■ YOUR OBJECTIVE:
From the data below, set down exactly the lines between the one holding "You are a GUI" and the one holding "Task: Click the 'Need help?' text", inclusive, and no others.

═════ RECORDS SUPPLIED

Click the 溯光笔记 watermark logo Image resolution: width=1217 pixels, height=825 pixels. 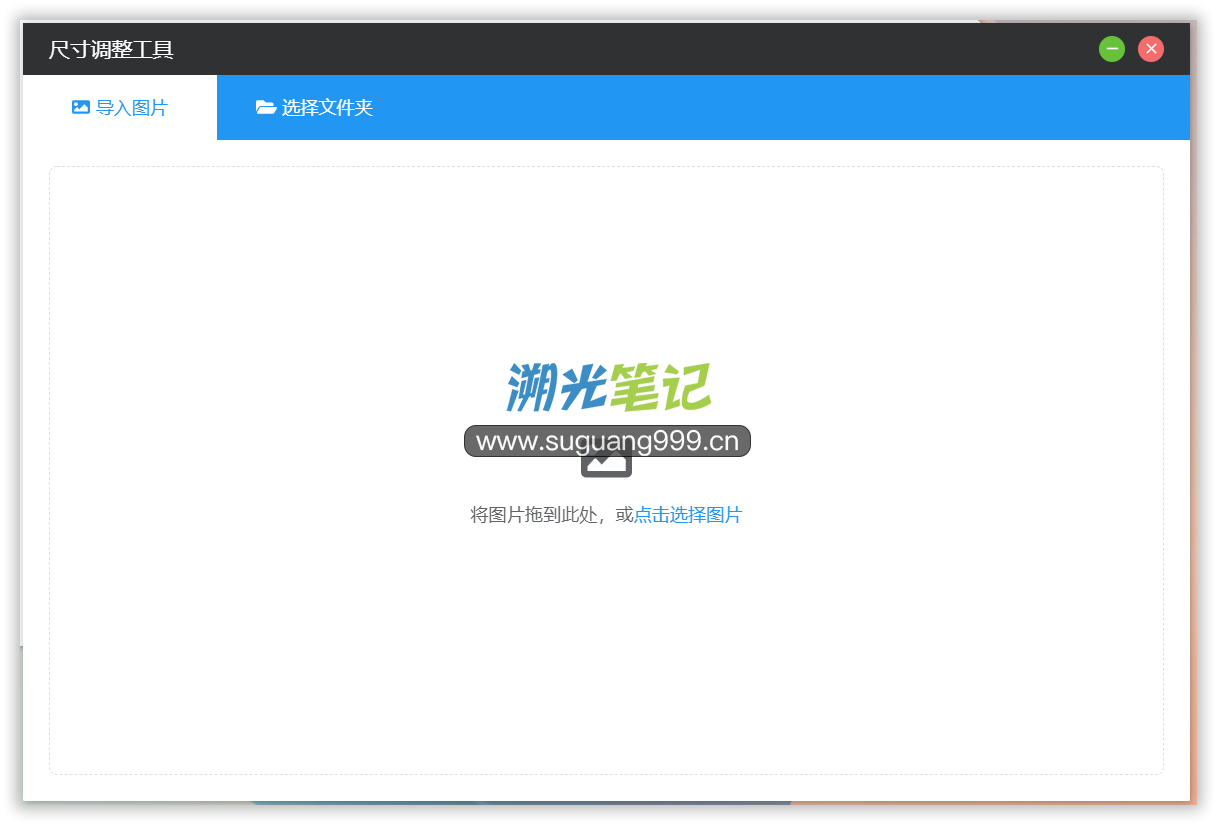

══════════
═════ RECORDS SUPPLIED

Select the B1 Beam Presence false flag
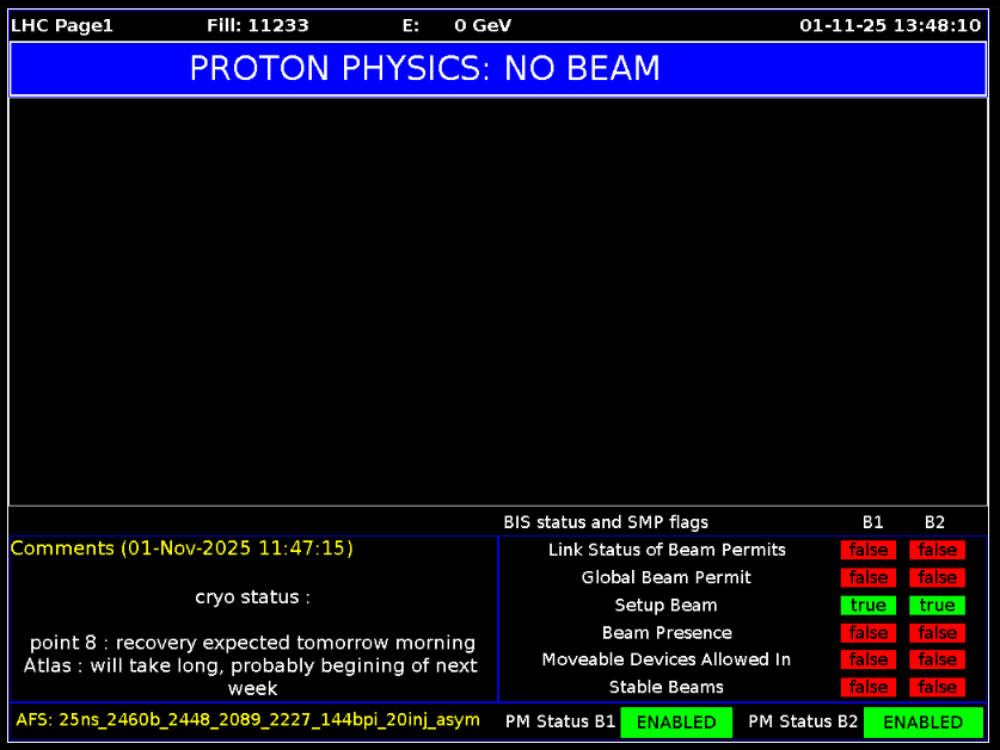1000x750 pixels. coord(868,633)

══════════
═════ RECORDS SUPPLIED

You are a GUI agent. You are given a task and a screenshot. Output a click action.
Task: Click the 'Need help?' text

══════════

■ ANSWER BOX:
You are a GUI agent. You are given a task and a screenshot. Output a click action.
Task: Click the 'Need help?' text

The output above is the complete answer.